L'età minima per la storicità
Prima della Legge di Stabilità del Governo Renzi, erano sufficienti 20 anni affinché un'auto potesse definirsi d'epoca. Oggi, una vettura può definirsi d'epoca se è stata costruita almeno 30 anni prima dell'iscrizione a uno dei Registri dell'ASI. Si fa riferimento al numero di anni dalla costruzione dell'auto e non necessariamente dalla prima immatricolazione, a condizione che il veicolo abbia mantenuto le "originarie caratteristiche tecniche specifiche della casa costruttrice".
Vantaggi per i possessori di veicoli storici
Oltre alla possibilità di ottenere la targa storica, i veicoli che rientrano nelle categorie di interesse storico e collezionistico godono di diversi benefici:
- Agevolazioni fiscali: Il bollo sulle auto storiche è un argomento che ha visto evoluzioni normative. In molte regioni, i veicoli d'epoca registrati godono di esenzioni o riduzioni significative sul pagamento del bollo, soprattutto se superano una certa anzianità (spesso 30 anni, ma alcune regioni offrono agevolazioni anche per veicoli tra i 20 e i 29 anni).
- Assicurazioni agevolate: Le polizze assicurative per le auto d'epoca sono generalmente più vantaggiose. Tuttavia, a seconda della compagnia, potrebbero esserci limitazioni legate alla tipologia di utilizzo del veicolo.
- Revisione periodica: Le auto storiche sono sottoposte a revisione periodica.

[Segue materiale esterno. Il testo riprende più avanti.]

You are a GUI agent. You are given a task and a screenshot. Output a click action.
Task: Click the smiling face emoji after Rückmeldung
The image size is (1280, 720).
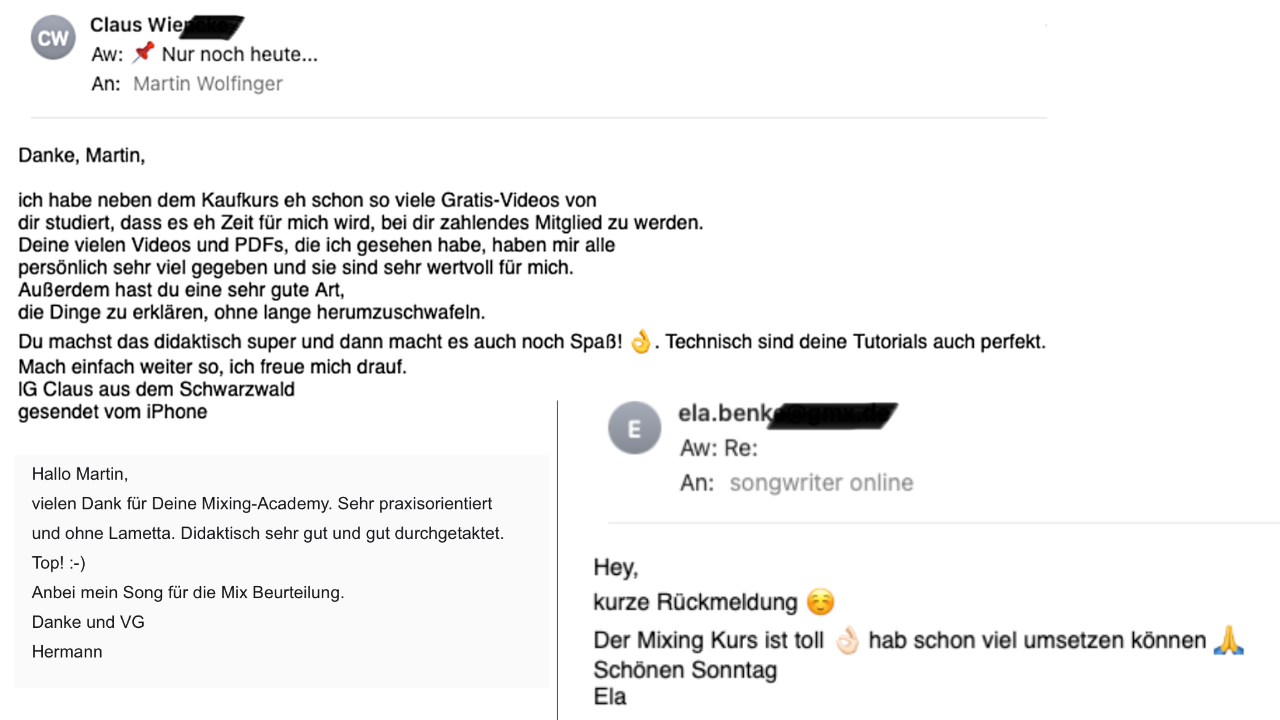pyautogui.click(x=820, y=602)
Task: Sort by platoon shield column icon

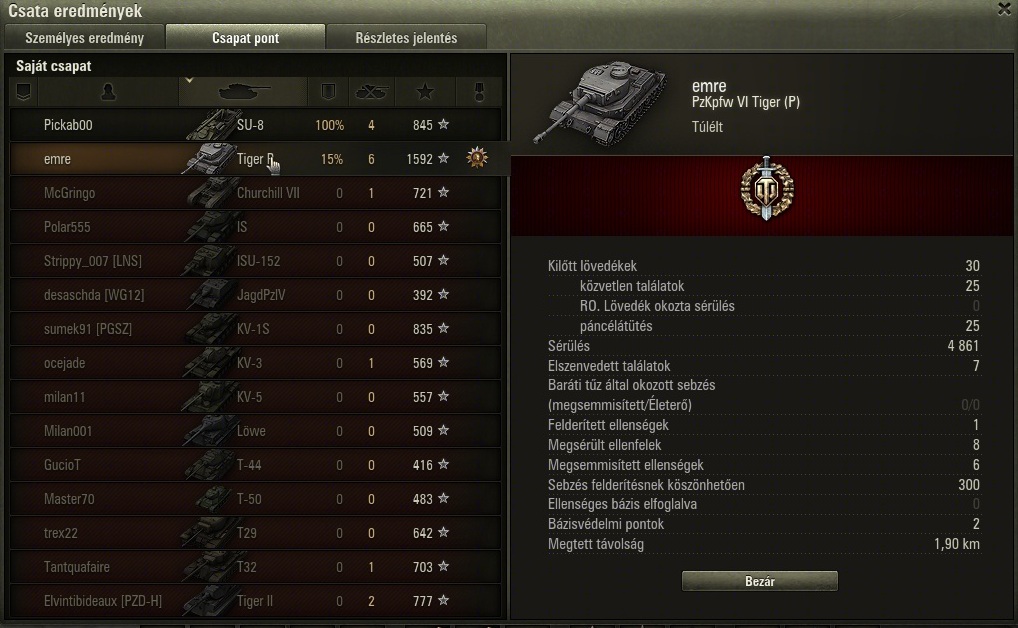Action: 23,92
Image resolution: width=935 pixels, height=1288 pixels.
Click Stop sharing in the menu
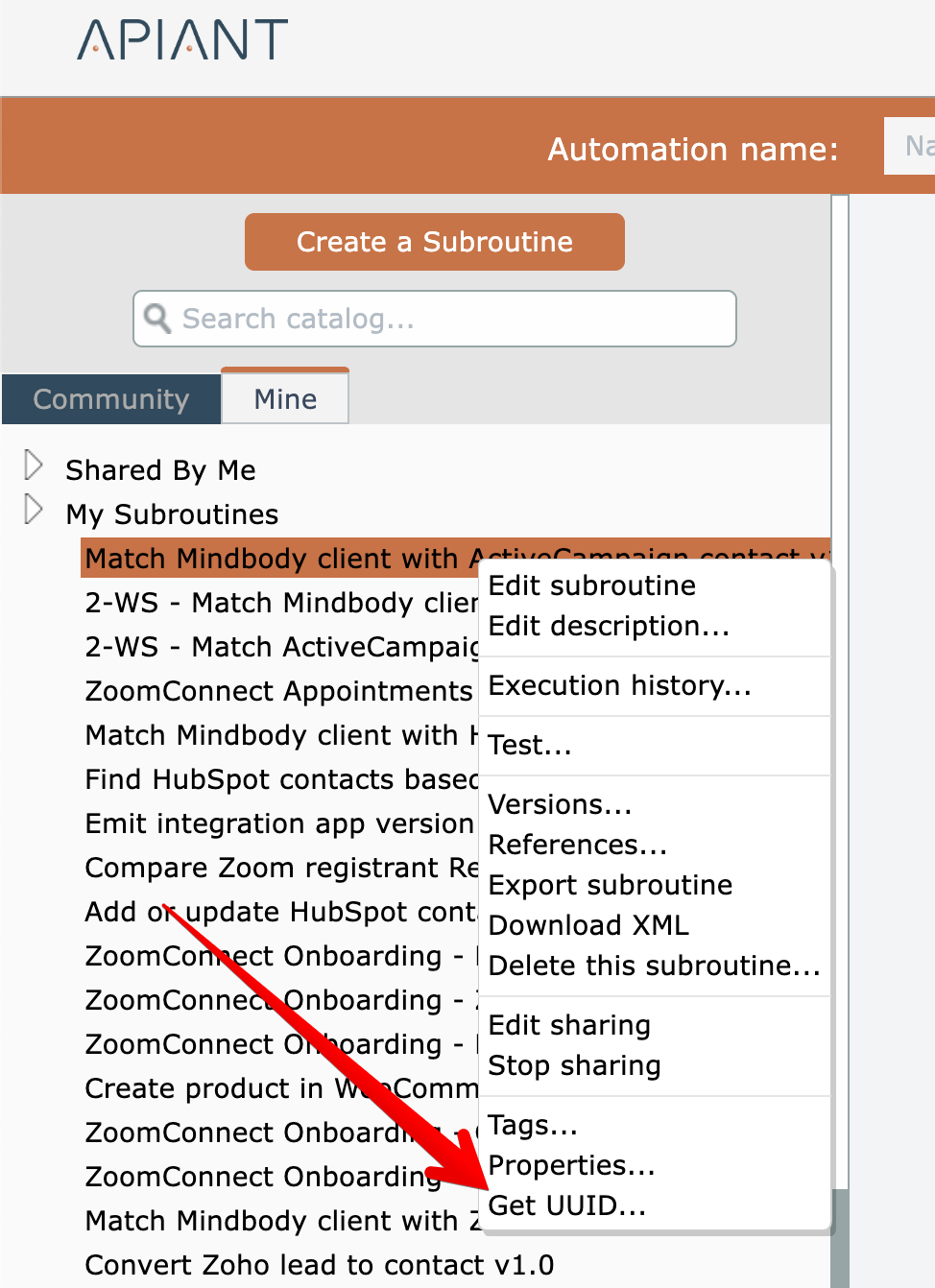pos(574,1065)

Per le auto d'epoca iscritte ASI, la revisione tecnica obbligatoria va fatta ogni cinque anni presso la Motorizzazione Civile. Per i veicoli di interesse storico e collezionistico, la revisione è biennale, come per le auto comuni, ma può essere effettuata anche presso officine private.
- Circolazione semplificata per eventi: Sebbene i veicoli d'epoca abbiano limitazioni di circolazione, i veicoli storici e collezionistici, una volta regolarizzati, possono circolare più liberamente, partecipando a raduni, eventi e manifestazioni, contribuendo a un indotto turistico positivo.
L'introduzione delle targhe storiche rappresenta quindi un passo fondamentale per la valorizzazione e la preservazione del patrimonio automobilistico italiano, unendo la passione per il passato con le esigenze della normativa moderna.